■ Your instructions ■
Look through the material below and copy exactly the lines from the line with "Given: Activate the" to the line with "You are a computer-use agent. Viewport: 624px", those two lines included.

■ Materials provided ■
::::
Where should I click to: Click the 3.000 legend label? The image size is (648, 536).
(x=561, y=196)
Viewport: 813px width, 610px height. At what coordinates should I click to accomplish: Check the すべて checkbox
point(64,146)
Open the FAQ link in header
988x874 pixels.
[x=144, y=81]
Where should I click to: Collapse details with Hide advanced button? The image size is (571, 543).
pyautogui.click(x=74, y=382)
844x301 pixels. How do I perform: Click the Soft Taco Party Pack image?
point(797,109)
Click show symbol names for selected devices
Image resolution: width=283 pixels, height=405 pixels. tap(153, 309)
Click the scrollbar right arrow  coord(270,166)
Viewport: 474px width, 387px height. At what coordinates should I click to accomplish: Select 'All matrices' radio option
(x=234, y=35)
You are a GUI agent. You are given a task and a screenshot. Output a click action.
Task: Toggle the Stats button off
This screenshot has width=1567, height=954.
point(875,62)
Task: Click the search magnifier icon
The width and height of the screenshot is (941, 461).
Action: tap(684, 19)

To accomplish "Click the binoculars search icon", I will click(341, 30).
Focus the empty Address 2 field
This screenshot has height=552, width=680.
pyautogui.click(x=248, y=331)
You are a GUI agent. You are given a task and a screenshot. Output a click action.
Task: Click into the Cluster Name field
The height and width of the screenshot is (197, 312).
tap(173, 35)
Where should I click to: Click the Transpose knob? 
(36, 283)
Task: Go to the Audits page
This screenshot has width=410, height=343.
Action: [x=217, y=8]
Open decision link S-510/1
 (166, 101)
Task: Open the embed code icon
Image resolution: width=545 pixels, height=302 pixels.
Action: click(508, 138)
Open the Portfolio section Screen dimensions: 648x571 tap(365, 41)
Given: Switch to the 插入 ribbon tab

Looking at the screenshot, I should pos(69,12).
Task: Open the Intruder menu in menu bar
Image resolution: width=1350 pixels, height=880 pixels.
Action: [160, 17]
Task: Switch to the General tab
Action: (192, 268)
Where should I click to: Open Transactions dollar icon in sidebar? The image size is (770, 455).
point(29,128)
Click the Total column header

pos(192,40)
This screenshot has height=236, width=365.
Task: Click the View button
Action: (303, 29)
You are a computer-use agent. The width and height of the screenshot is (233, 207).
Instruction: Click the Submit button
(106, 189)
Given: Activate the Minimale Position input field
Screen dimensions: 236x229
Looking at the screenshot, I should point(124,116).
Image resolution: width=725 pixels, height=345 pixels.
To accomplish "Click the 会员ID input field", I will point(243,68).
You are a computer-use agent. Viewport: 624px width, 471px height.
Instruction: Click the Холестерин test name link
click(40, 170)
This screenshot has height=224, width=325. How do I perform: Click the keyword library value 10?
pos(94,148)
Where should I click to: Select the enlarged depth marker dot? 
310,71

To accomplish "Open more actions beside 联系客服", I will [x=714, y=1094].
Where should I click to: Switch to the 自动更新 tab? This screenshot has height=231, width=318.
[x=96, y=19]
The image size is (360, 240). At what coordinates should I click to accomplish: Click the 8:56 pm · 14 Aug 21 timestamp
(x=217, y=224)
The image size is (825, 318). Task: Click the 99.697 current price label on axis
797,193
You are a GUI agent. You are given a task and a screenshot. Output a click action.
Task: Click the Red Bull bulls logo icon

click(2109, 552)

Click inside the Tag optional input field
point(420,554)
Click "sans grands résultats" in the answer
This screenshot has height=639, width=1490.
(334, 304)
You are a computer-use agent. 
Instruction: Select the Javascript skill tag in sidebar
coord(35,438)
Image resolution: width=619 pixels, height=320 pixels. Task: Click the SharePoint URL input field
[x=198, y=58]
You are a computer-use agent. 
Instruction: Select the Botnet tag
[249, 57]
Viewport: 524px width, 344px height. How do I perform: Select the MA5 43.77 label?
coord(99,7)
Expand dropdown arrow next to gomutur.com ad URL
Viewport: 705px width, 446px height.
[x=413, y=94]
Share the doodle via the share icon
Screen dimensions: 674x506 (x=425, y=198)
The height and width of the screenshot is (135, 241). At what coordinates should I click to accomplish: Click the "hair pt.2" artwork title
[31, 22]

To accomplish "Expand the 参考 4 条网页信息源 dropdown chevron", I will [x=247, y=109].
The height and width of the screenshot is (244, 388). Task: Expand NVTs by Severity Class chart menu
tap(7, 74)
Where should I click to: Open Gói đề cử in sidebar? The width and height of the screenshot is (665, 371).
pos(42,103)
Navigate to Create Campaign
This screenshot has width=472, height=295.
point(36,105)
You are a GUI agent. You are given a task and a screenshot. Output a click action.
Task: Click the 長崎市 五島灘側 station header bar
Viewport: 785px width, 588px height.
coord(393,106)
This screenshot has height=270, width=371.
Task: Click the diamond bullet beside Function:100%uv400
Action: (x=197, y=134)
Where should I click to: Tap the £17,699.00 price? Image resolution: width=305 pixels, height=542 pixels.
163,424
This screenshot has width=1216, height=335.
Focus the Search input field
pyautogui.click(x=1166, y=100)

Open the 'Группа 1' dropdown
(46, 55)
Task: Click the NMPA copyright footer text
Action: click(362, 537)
::::
■ Exercise response ■
Given: Activate the Minimale Position input field
Screen dimensions: 236x229
Looking at the screenshot, I should point(124,116).
Image resolution: width=725 pixels, height=345 pixels.
To accomplish "Click the 会员ID input field", I will point(243,68).
You are a computer-use agent. Viewport: 624px width, 471px height.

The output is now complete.